Disabled rights roundup

by Walter Olson on September 25, 2013

  • A rein on line-jumping by disabled tour guides? Walt Disney World changes ride admission policy [WKMG Orlando, earlier here and here]
  • Every body into the ADA: Michael Stein, Anita Silvers, Brad Areheart, and Leslie Francis in U. Chi. Law Review are latest to propose “universal” right to accommodation [Bagenstos]
  • Speaking of which, everyone interested in disability law should be following Prof. Sam Bagenstos’s Disability Law Blog, the ultimate source of many articles linked in this space. I’m honored that Prof. Bagenstos has invited me to speak to his disabilities law class today at the University of Michigan (sorry, it’s not a public event), all the more so since we regularly square off on opposite sides of these issues;
  • “First ADA suit since AMA’s obesity policy: Is this the start of something big?” [HR Morning via Eric B. Meyer]

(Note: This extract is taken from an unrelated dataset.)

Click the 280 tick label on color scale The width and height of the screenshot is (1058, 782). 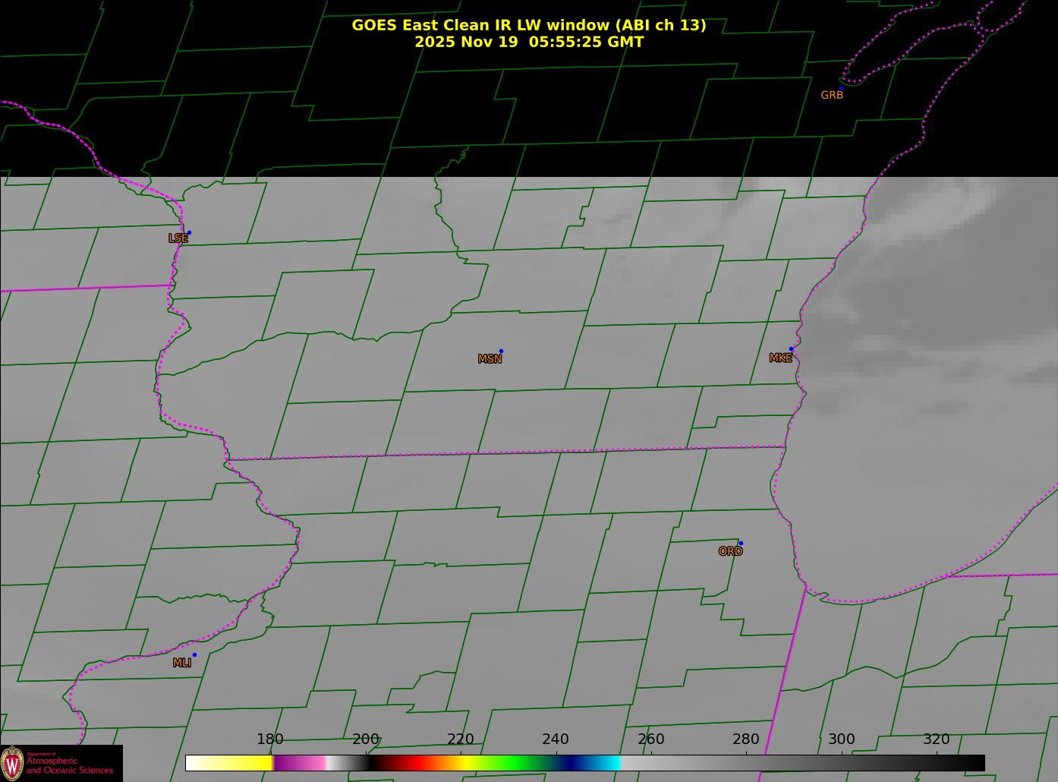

  • “Disability Groups Defend California’s LSAT Anti-Flagging Law” [Karen Sloan, NLJ]
  • “Student Sues Kaplan For Not Providing Sign Language Interpreter” [Florida Daily Business Review] Another movie theater captioning suit [Connecticut Law Tribune]

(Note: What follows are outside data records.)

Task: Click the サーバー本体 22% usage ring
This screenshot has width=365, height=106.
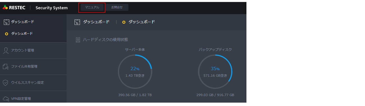Action: [x=135, y=72]
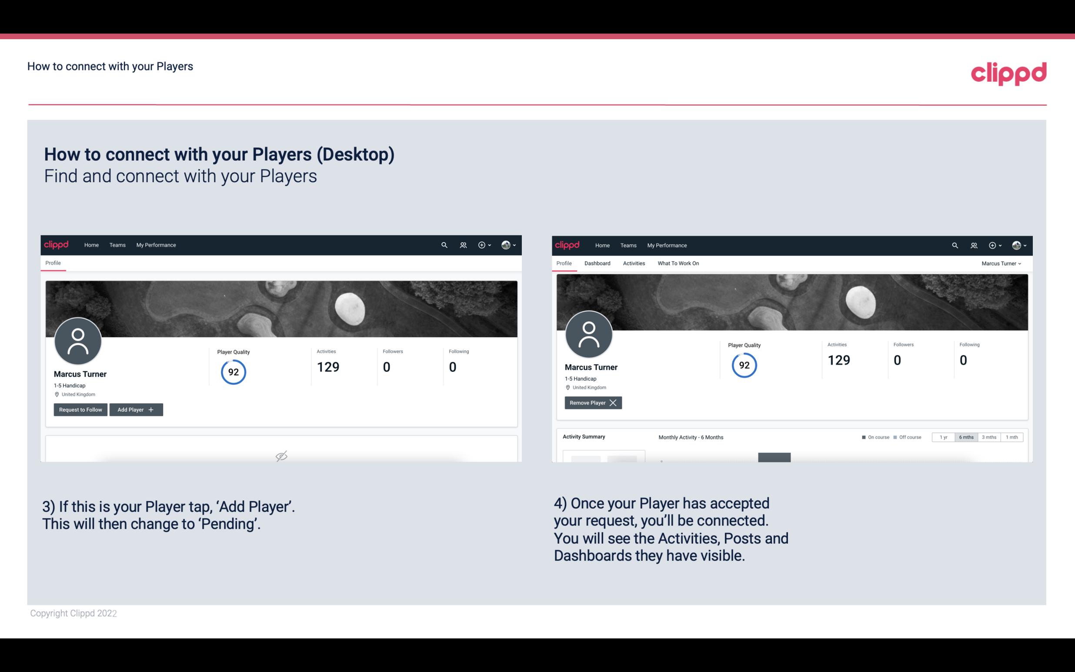Viewport: 1075px width, 672px height.
Task: Switch to the 'Dashboard' tab
Action: tap(597, 263)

  • Rep. Tammy Duckworth vs. putative set-aside “disabled vet”: “I’m sorry that twisting your ankle in [prep] school has now come back to hurt you in such a painful way” [Daily Caller]
  • From the rumor mill: Senate Foreign Relations Committee may hold hearings next month on ratification of Convention on the Rights of Persons with Disabilities, much criticized in this space; here’s a pro-ratification Facebook group and a John Kerry op-ed to the same effect.
  • From historic Julian, Calif. to Philadelphia, we all pay price of ADA’s coercive utopianism [Mario Loyola and Richard Epstein, The American Interest]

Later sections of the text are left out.